Las plataformas de delivery resolvieron un problema grande: la logística. Pero con el tiempo, sus comisiones — del 25% al 35% por pedido — empiezan a comerse márgenes que ya de por sí son ajustados.
La pregunta no es si las plataformas son buenas o malas. Es: ¿en qué momento tu volumen justifica desarrollar un canal propio?
Te ayudo a hacer ese análisis de manera práctica.
El costo real de las plataformas
Si vendes 10,000 pesos con 30% de comisión, te quedan 7,000. De esos todavía descontás ingredientes, empaque y costos fijos.

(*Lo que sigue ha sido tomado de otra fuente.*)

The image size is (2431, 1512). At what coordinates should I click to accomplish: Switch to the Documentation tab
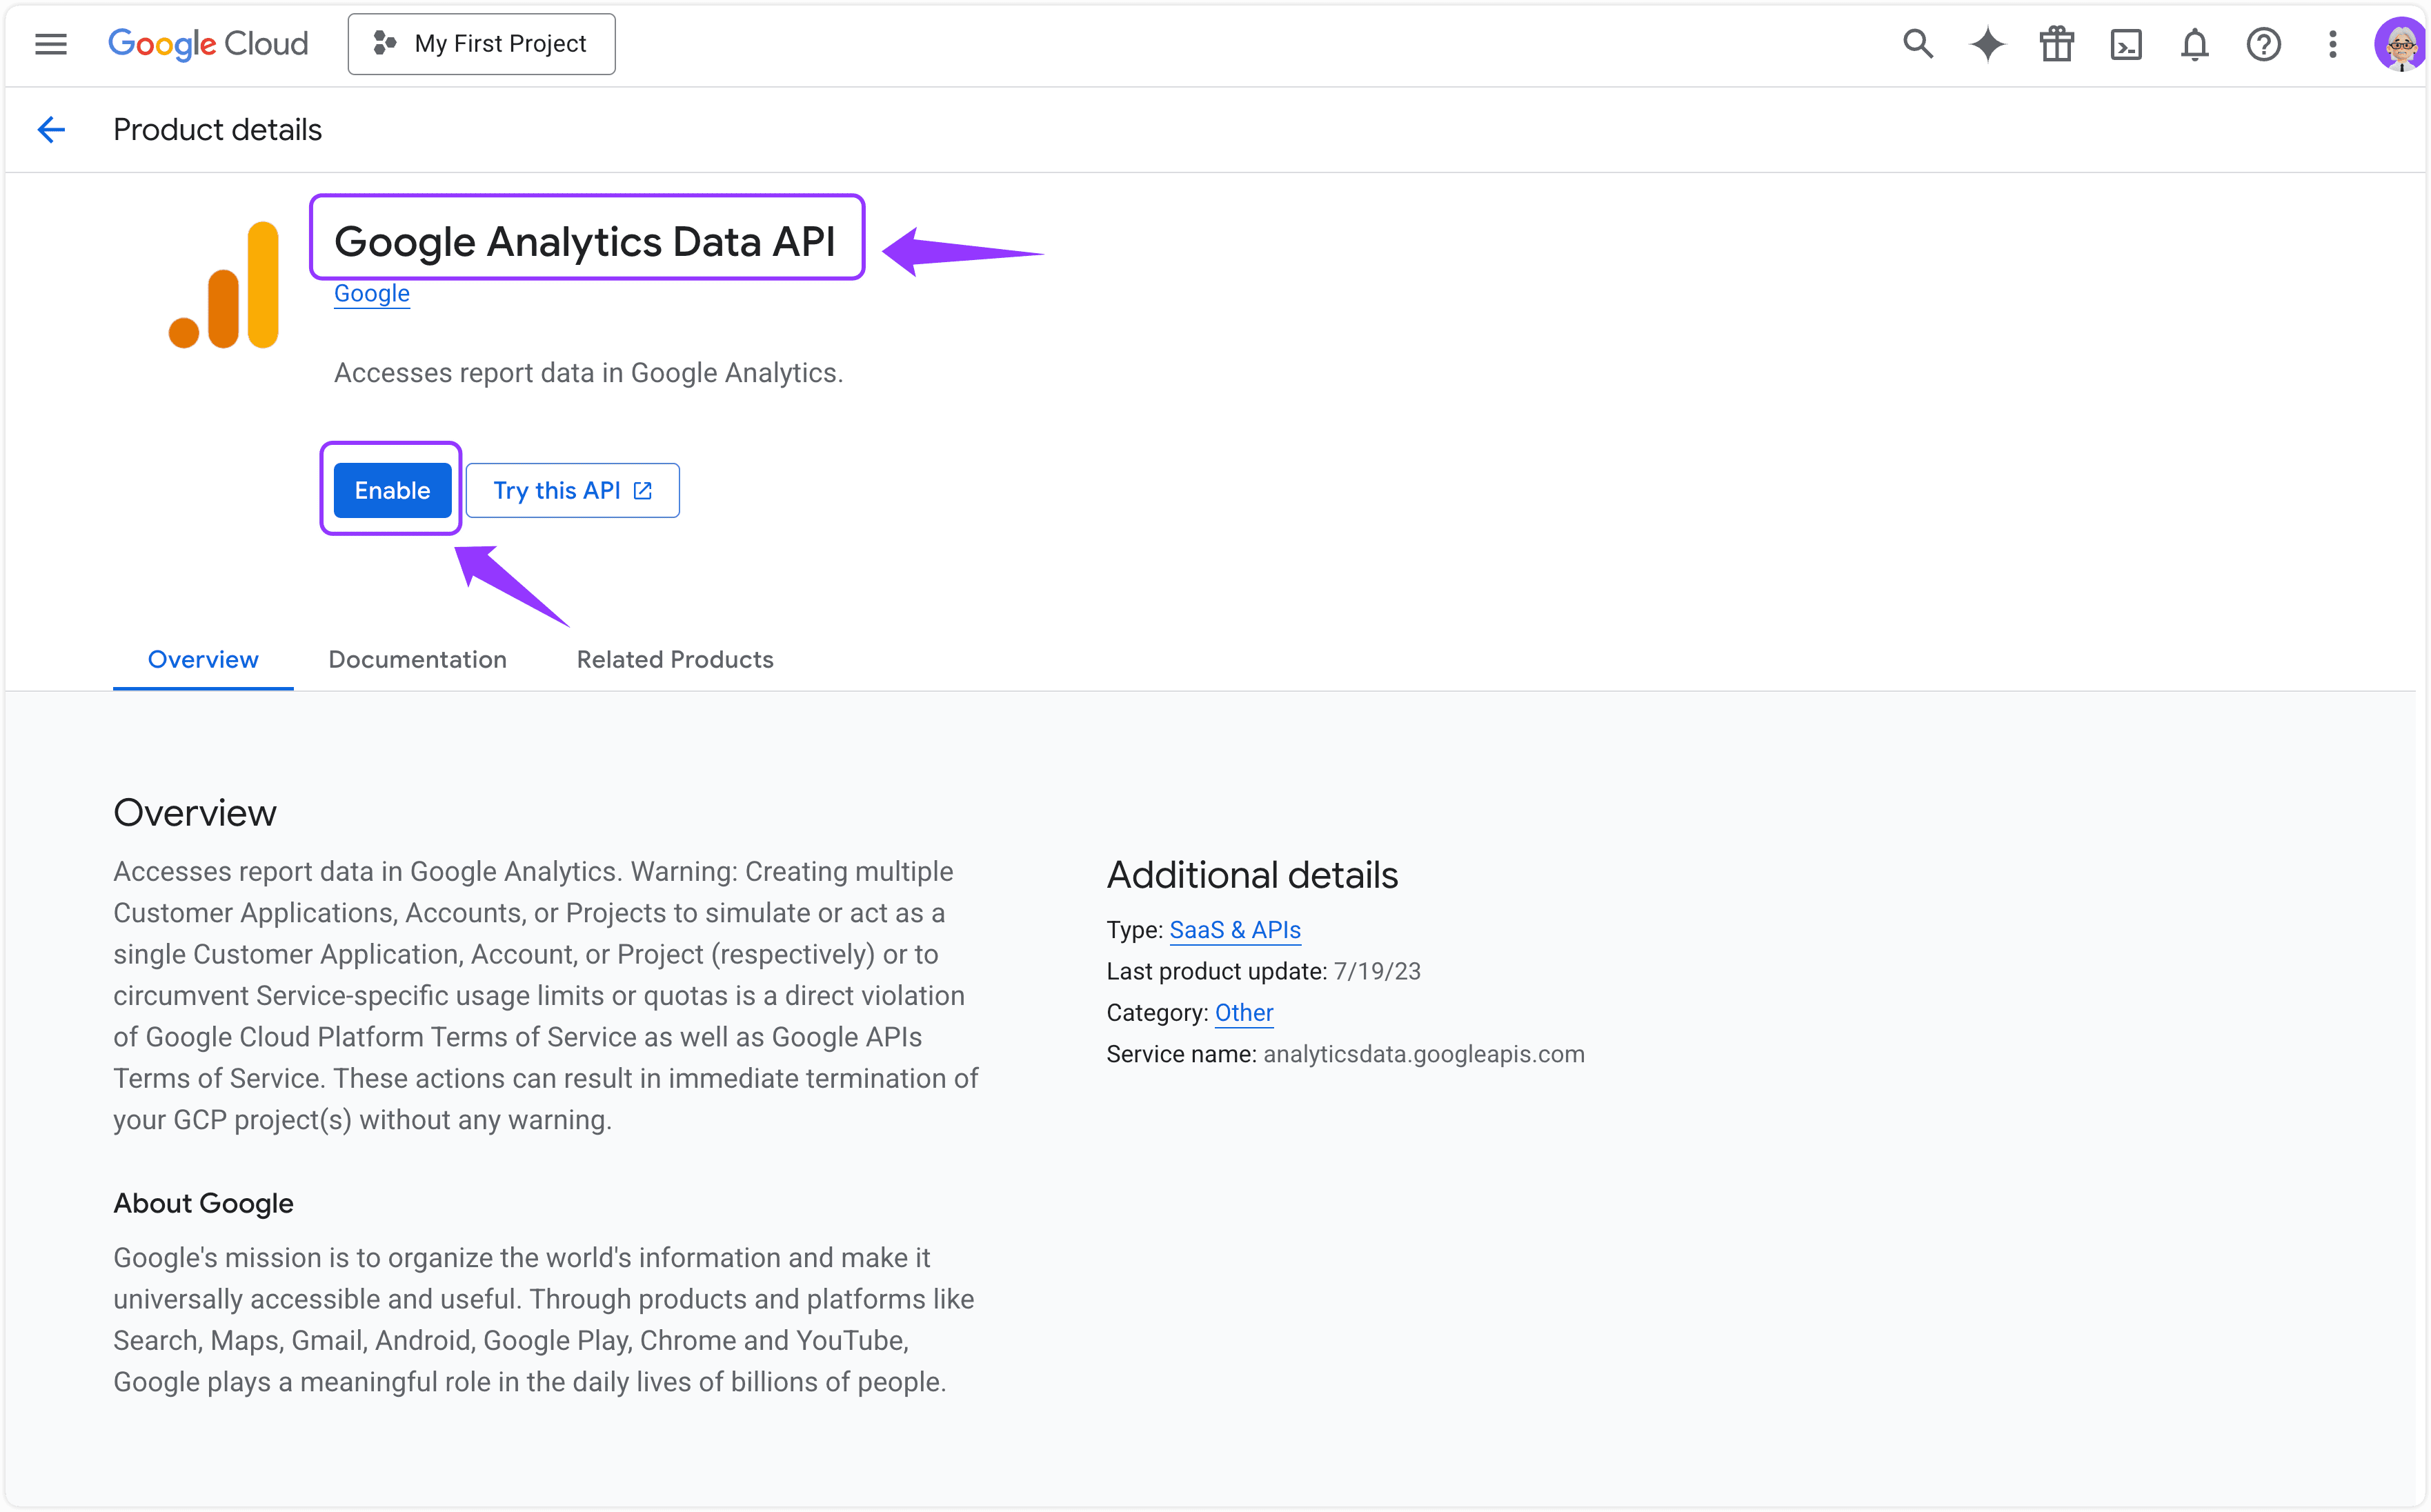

En muchos casos, el margen neto de un pedido de plataforma es menor al del cliente en el local.

Cuándo tiene sentido un canal propio
Si ya tienes volumen consistente, clientes frecuentes de delivery y capacidad logística básica, puede tener sentido migrar una parte de esos pedidos a un canal propio vía WhatsApp o tienda en línea.
La migración no tiene que ser total
Usa las plataformas para atraer clientes nuevos y, una vez que te conocen, invítalos a pedir directo con una pequeña ventaja: un descuento o un extra en su pedido.
El costo oculto del delivery propio
Tener canal propio implica gestionar pedidos, coordinar entregas y resolver problemas. Antes de lanzarte, define quién lo va a operar y con qué herramientas.
La decisión entre plataformas y canal propio es una estrategia que evoluciona con tu negocio. Lo más importante es entender tus números y actuar desde la información.